The London Perl and Raku Workshop takes place on 26th Oct 2024. If your company depends on Perl, please consider sponsoring and/or attending.

NAME

jacode.pl - Perl library for Japanese character code conversion

SYNOPSIS

    require 'jacode.pl';

    # note: file name is 'jacode.pl', but package name is 'jcode'

    # Perl4 interface:

    &jcode'getcode(*line)
    &jcode'convert(*line, $ocode [, $icode [, $option]])
    &jcode'xxx2yyy(*line [, $option])
    &jcode'to($ocode, $line [, $icode [, $option]])
    &jcode'jis($line [, $icode [, $option]])
    &jcode'euc($line [, $icode [, $option]])
    &jcode'sjis($line [, $icode [, $option]])
    &jcode'utf8($line [, $icode [, $option]])
    &jcode'jis_inout($in, $out)
    &jcode'get_inout($string)
    &jcode'cache()
    &jcode'nocache()
    &jcode'flushcache()
    &jcode'flush()
    &jcode'h2z_xxx(*line)
    &jcode'z2h_xxx(*line)
    &jcode'tr(*line, $from, $to [, $option])
    &jcode'trans($line, $from, $to [, $option])
    &jcode'init()

    $jcode'convf{'xxx', 'yyy'}
    $jcode'z2hf{'xxx'}
    $jcode'h2zf{'xxx'}

    # Perl5 interface:

    jcode::getcode(\$line)
    jcode::convert(\$line, $ocode [, $icode [, $option]])
    jcode::xxx2yyy(\$line [, $option])
    jcode::to($ocode, $line [, $icode [, $option]])
    jcode::jis($line [, $icode [, $option]])
    jcode::euc($line [, $icode [, $option]])
    jcode::sjis($line [, $icode [, $option]])
    jcode::utf8($line [, $icode [, $option]])
    jcode::jis_inout($in, $out)
    jcode::get_inout($string)
    jcode::cache()
    jcode::nocache()
    jcode::flushcache()
    jcode::flush()
    jcode::h2z_xxx(\$line)
    jcode::z2h_xxx(\$line)
    jcode::tr(\$line, $from, $to [, $option])
    jcode::trans($line, $from, $to [, $option])
    jcode::init()

    &{$jcode::convf{'xxx', 'yyy'}}(\$line)
    &{$jcode::z2hf{'xxx'}}(\$line)
    &{$jcode::h2zf{'xxx'}}(\$line)

ABSTRACT

This software has upper compatibility to jcode.pl. 'Ja' is a meaning of 'Japanese' in ISO 639-1 code and is unrelated to 'JA Group Organization'.

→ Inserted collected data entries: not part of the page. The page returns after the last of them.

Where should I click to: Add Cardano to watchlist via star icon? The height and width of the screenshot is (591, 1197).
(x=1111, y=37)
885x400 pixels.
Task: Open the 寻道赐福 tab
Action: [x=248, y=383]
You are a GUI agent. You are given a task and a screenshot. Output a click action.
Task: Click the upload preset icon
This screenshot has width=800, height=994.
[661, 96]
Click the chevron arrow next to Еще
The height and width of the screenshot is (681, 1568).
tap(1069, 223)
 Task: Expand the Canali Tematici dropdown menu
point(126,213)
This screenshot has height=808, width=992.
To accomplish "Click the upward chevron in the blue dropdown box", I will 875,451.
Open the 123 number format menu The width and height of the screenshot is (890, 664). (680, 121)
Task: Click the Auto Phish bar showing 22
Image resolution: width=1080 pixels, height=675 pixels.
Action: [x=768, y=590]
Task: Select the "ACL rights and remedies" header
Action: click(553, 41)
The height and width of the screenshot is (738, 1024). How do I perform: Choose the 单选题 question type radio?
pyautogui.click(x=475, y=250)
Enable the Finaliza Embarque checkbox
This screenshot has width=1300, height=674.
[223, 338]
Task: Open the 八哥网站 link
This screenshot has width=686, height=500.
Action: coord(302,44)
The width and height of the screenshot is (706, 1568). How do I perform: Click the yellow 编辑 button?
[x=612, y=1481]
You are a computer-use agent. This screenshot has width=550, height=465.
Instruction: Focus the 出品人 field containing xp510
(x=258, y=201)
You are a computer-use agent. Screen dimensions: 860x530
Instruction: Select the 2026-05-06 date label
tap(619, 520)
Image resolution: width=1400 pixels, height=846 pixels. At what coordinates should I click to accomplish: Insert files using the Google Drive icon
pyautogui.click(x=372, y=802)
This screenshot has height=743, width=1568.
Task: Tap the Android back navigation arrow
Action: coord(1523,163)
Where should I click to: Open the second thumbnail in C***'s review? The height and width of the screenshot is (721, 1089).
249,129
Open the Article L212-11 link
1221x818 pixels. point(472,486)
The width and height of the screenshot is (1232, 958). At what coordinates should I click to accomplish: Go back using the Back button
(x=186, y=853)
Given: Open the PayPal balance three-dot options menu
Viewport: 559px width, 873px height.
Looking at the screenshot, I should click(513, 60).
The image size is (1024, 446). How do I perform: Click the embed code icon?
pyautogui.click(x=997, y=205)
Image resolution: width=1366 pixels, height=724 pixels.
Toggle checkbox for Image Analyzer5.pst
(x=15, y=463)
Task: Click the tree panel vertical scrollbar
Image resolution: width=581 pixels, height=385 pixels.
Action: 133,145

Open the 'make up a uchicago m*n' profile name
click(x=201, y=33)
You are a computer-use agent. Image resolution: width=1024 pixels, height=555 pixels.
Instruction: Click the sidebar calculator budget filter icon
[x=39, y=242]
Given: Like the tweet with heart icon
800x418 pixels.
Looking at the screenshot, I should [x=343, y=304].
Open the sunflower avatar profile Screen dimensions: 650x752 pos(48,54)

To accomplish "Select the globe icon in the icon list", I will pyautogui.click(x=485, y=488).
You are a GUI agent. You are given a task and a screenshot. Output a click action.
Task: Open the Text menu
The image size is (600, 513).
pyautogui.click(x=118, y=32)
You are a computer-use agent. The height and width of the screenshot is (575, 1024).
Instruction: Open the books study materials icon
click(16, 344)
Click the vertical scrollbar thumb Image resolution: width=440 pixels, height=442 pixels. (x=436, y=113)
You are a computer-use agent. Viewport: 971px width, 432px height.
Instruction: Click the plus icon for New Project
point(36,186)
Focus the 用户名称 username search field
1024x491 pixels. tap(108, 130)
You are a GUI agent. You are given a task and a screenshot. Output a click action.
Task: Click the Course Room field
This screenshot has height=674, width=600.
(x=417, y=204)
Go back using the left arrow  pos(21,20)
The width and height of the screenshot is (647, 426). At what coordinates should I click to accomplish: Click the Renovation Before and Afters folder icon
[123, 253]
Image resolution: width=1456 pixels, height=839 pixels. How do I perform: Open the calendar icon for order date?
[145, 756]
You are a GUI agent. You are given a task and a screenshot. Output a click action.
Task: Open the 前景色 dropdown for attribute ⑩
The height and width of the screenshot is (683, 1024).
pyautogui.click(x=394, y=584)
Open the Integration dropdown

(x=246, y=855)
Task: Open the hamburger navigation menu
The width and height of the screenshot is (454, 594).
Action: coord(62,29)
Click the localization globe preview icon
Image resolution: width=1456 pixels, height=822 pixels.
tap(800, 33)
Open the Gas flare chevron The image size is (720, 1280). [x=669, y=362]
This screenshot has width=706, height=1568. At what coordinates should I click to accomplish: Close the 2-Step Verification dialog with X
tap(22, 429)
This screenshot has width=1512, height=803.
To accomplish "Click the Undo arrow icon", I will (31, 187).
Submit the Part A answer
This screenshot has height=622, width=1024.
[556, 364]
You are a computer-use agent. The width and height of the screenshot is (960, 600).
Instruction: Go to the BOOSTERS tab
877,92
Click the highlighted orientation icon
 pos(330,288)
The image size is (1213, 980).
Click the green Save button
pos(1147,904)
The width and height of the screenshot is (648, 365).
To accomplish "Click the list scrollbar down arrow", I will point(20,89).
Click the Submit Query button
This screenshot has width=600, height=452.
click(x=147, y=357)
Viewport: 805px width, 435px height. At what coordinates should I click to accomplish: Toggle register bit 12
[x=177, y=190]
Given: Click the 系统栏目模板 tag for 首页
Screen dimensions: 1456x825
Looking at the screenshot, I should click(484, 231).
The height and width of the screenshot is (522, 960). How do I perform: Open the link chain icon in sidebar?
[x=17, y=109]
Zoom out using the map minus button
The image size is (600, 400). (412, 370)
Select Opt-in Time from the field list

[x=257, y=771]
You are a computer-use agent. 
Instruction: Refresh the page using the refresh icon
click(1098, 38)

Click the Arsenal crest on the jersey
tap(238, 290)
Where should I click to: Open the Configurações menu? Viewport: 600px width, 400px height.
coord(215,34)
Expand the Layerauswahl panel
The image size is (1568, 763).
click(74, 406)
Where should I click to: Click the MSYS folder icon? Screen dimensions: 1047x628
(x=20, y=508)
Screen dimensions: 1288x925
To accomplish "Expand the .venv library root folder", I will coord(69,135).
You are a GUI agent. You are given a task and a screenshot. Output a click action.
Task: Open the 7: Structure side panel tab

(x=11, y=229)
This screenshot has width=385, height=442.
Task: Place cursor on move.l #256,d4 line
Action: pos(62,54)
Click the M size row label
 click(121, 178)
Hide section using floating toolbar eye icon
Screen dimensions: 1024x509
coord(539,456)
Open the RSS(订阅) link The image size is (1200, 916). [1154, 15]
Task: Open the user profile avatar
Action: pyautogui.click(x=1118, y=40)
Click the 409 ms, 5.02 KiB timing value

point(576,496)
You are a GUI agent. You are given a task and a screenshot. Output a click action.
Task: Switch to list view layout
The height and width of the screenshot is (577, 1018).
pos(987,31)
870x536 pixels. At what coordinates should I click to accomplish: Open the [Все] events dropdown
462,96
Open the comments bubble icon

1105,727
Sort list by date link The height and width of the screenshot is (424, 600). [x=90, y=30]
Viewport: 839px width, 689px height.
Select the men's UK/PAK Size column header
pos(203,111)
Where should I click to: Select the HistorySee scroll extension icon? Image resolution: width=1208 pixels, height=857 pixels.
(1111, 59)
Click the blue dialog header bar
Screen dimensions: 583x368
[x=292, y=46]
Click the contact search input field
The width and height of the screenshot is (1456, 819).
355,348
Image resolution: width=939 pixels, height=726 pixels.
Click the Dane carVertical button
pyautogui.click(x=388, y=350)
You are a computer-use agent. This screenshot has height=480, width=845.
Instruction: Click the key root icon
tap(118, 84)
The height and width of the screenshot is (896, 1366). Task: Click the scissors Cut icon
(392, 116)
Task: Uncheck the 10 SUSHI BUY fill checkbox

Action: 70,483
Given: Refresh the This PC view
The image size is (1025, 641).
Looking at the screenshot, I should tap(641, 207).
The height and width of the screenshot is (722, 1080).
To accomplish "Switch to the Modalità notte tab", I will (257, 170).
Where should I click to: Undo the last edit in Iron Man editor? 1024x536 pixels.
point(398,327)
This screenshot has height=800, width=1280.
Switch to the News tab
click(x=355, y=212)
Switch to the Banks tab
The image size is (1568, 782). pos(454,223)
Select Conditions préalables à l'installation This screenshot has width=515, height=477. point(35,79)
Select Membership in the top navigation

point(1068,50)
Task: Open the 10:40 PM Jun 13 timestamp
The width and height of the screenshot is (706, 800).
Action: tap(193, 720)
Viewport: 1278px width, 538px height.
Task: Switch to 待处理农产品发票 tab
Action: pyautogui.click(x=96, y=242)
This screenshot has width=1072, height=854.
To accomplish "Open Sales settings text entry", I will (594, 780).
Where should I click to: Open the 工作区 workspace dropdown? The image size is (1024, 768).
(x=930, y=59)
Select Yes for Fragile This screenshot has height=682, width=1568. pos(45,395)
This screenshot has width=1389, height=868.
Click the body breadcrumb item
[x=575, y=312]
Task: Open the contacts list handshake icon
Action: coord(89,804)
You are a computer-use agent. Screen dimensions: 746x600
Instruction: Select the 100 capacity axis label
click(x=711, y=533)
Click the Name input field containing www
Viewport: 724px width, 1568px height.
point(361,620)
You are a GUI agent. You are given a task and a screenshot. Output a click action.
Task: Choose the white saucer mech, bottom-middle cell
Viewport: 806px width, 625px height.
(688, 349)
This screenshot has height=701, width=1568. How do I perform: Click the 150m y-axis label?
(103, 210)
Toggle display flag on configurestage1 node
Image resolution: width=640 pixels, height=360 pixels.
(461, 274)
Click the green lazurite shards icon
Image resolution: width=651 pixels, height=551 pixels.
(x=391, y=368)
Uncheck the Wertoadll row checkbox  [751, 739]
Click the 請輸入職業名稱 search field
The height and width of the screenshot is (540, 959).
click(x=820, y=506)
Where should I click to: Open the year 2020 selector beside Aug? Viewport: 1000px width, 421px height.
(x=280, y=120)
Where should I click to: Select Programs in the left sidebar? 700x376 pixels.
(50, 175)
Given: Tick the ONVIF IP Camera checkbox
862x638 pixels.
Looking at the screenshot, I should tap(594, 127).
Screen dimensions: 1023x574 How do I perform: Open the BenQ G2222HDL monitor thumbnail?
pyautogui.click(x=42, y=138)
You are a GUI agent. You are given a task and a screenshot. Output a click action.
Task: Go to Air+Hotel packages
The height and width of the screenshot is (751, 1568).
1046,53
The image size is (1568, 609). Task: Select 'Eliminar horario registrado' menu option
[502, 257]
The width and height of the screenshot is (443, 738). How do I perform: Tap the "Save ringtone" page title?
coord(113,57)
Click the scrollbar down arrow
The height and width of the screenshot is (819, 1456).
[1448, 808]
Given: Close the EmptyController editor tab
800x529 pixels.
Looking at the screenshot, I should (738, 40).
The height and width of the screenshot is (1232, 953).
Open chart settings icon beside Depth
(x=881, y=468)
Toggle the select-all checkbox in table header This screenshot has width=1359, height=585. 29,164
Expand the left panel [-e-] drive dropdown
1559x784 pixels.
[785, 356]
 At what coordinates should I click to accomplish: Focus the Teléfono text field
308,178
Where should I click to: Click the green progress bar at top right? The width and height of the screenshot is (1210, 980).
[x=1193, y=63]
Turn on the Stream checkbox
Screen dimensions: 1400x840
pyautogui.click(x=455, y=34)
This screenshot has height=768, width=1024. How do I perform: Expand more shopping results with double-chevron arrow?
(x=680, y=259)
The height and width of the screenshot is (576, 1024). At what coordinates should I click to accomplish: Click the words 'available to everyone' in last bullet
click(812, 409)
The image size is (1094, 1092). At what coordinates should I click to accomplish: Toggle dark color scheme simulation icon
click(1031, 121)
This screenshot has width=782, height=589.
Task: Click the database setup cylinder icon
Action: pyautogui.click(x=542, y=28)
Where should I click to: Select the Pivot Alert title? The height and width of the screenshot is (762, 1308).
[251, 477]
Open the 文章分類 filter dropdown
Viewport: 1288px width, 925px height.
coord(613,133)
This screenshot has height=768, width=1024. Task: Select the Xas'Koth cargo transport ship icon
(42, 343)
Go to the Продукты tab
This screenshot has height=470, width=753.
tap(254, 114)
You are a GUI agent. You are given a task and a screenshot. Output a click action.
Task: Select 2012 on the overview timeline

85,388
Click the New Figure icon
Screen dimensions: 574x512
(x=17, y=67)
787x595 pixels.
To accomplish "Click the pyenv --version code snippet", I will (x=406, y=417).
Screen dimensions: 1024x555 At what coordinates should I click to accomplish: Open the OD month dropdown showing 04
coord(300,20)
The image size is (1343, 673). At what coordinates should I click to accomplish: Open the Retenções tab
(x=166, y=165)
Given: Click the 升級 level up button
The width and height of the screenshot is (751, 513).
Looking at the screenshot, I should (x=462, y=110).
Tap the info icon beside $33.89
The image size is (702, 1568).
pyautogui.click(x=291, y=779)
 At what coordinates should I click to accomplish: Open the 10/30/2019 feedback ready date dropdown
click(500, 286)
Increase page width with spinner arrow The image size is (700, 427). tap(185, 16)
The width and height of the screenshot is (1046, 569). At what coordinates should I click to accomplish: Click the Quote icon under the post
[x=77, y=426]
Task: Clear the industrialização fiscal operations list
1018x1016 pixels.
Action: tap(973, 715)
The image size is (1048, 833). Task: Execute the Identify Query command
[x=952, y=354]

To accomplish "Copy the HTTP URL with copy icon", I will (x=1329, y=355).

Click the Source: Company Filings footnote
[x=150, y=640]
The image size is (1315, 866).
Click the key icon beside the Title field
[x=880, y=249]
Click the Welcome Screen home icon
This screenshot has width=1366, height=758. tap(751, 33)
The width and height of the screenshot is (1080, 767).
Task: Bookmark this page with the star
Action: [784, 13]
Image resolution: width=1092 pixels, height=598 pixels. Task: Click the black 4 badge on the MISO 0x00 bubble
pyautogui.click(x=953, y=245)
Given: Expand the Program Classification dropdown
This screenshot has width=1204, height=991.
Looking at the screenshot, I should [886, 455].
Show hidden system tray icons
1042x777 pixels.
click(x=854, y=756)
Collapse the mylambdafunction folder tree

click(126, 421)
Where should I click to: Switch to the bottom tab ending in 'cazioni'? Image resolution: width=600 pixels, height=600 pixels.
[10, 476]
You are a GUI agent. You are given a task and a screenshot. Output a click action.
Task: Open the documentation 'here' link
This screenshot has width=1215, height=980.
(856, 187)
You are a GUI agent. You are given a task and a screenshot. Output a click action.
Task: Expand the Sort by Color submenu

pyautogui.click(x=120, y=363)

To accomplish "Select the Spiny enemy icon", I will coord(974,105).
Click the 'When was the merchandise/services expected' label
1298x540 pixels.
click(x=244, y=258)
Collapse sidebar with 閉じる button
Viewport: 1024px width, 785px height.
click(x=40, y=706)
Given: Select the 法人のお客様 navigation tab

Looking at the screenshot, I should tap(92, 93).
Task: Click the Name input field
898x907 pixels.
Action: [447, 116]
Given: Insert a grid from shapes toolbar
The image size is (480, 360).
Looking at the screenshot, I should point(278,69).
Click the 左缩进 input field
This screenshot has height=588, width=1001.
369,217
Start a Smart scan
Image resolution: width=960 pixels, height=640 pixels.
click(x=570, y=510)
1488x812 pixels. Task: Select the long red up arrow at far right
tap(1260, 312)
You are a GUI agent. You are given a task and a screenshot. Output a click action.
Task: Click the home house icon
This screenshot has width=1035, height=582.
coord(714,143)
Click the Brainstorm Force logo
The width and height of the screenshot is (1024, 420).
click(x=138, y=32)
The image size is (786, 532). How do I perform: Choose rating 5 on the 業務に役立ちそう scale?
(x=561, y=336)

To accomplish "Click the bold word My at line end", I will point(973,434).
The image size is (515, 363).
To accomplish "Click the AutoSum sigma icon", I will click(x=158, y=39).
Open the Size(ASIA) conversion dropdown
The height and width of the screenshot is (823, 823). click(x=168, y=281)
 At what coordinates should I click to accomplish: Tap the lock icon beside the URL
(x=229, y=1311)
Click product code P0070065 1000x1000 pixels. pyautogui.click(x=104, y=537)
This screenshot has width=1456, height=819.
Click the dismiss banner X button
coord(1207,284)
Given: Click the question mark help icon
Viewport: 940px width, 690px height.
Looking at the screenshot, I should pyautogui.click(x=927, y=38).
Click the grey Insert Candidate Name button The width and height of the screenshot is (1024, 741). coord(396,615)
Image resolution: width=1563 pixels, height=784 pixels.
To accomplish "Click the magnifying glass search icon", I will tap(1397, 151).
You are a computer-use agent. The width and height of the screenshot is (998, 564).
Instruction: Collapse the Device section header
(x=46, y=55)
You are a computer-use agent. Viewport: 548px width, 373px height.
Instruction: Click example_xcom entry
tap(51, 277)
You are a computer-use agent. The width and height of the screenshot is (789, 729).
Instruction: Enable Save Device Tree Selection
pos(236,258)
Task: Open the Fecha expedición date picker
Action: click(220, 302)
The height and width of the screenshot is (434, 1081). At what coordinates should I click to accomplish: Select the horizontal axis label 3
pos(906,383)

The code conversion from 'sjis' to 'utf8' is done by using following table.

http://unicode.org/Public/MAPPINGS/VENDORS/MICSFT/WINDOWS/CP932.TXT

From 'utf8' to 'sjis' is done by using the CP932.TXT and following table.

PRB: Conversion Problem Between Shift-JIS and Unicode

http://support.microsoft.com/kb/170559/en-us

What's this software good for ...

  • jcode.pl upper compatible

  • Perl4 script

  • Acts as a wrapper to Encode::from_to

  • Support HALFWIDTH KATAKANA

  • Support UTF-8

  • Hidden UTF8 flag

  • No object-oriented programming

  • Possible to re-use past code and how to

DEPENDENCIES

This software requires perl 4.036 or later.

PERL4 INTERFACE

&jcode'getcode(*line)
  Return 'jis', 'sjis', 'euc', 'utf8' or undef according
  to Japanese character code in $line.  Return 'binary' if
  the data has non-character code.
  
  When evaluated in array context, it returns a list
  contains two items.  First value is the number of
  characters which matched to the expected code, and
  second value is the code name.  It is useful if and
  only if the number is not 0 and the code is undef;
  that case means it couldn't tell 'euc' or 'sjis'
  because the evaluation score was exactly same.  This
  interface is too tricky, though.
  
  Code detection between euc and sjis is very difficult
  or sometimes impossible or even lead to wrong result
  when it includes JIS X0201 KANA characters.
&jcode'convert(*line, $ocode [, $icode [, $option]])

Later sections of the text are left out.